Ese día Mary no volvió a salir, sino que se quedó esperando que Martha terminara con sus obligaciones. No le era fácil escribir, puesto que apenas le habían enseñado y su ortografía no era buena, pero con esfuerzo podía imprimir las letras. Al fin terminó la carta que Martha le dictó, en la que pedía a Dickon herramientas y semillas bonitas y fáciles de cuidar.
—Pondremos el dinero en el sobre y el carnicero se lo entregará. Son buenos amigos. Dickon comprará todo y se lo traerá personalmente. Le encanta venir por estos lados.

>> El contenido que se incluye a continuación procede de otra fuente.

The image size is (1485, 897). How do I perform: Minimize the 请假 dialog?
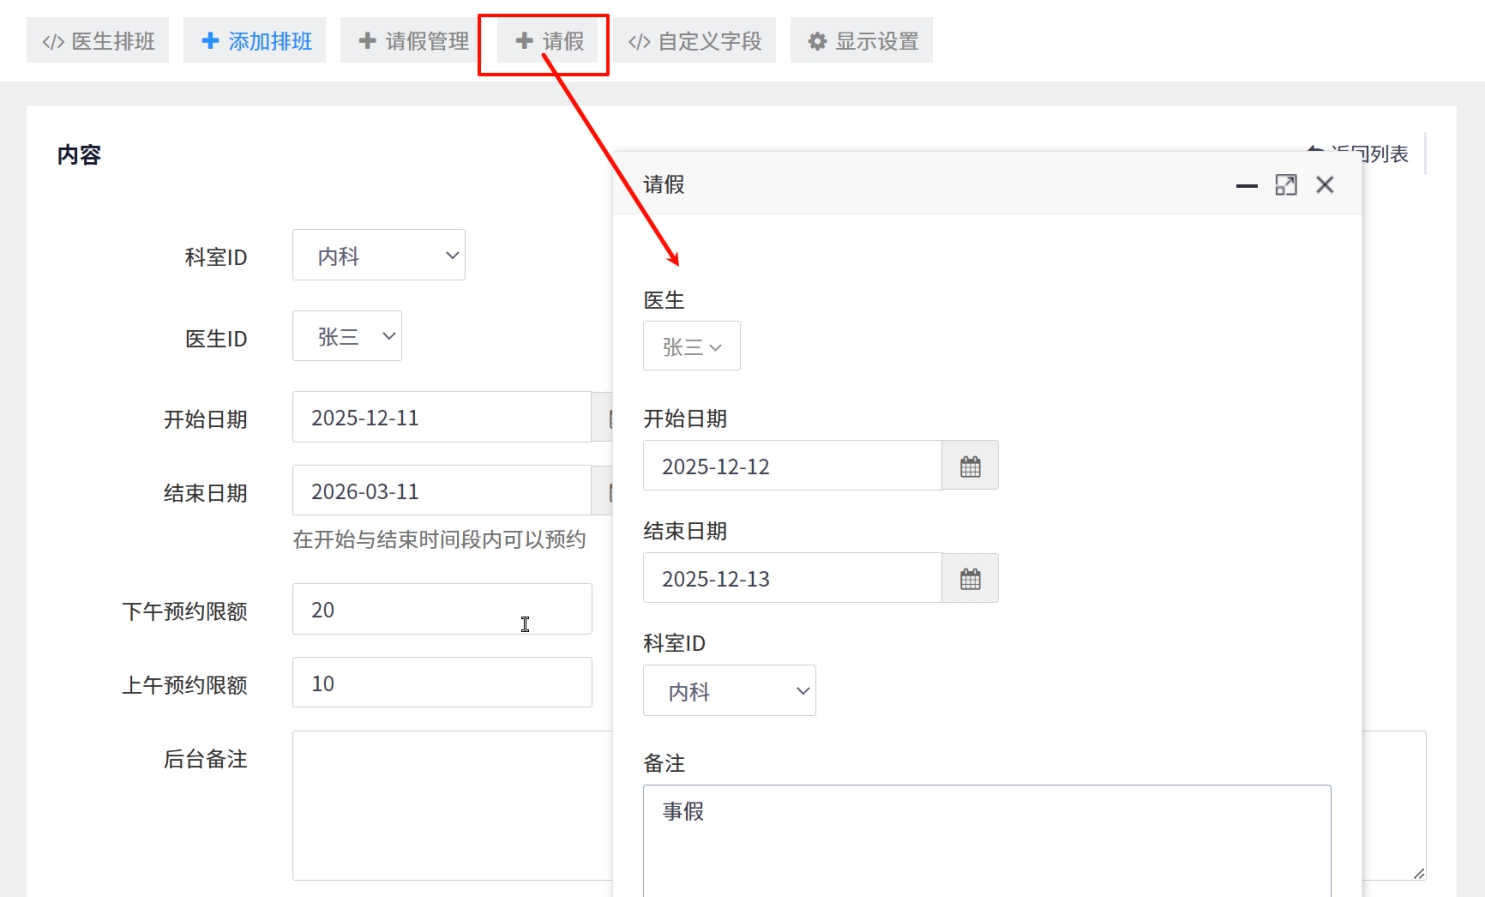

—¿Entonces veré a Dickon? No pensé que lo conocería.
—¿De verdad que lo quiere conocer? —le preguntó Martha al ver tan contenta a la niña.
—¡Por supuesto! Jamás conocí a alguien a quien los zorros y los cuervos quieran.
Martha se sobresaltó como si recordara algo.
—¡Pensar que casi lo olvido! Mamá me dijo que le preguntara a la señora Medlock si puedo llevarla un día a mi casa a comer queque de avena caliente y un vaso de leche.
Parecía que todas las cosas buenas le estaban sucediendo al mismo tiempo. ¡Pensar que atravesaría el páramo a plena luz del día y conocería una pequeña casa en la que vivían tantos niños!
—¿Cree que la señora Medlock me dará permiso? —preguntó ansiosamente.
—Sí, creo que sí. Conoce lo limpia y ordenada que es mamá.
—Entonces podré conocer a su mamá también —dijo Mary muy contenta—. Ella no se parece en nada a las mamas que conocí en la India.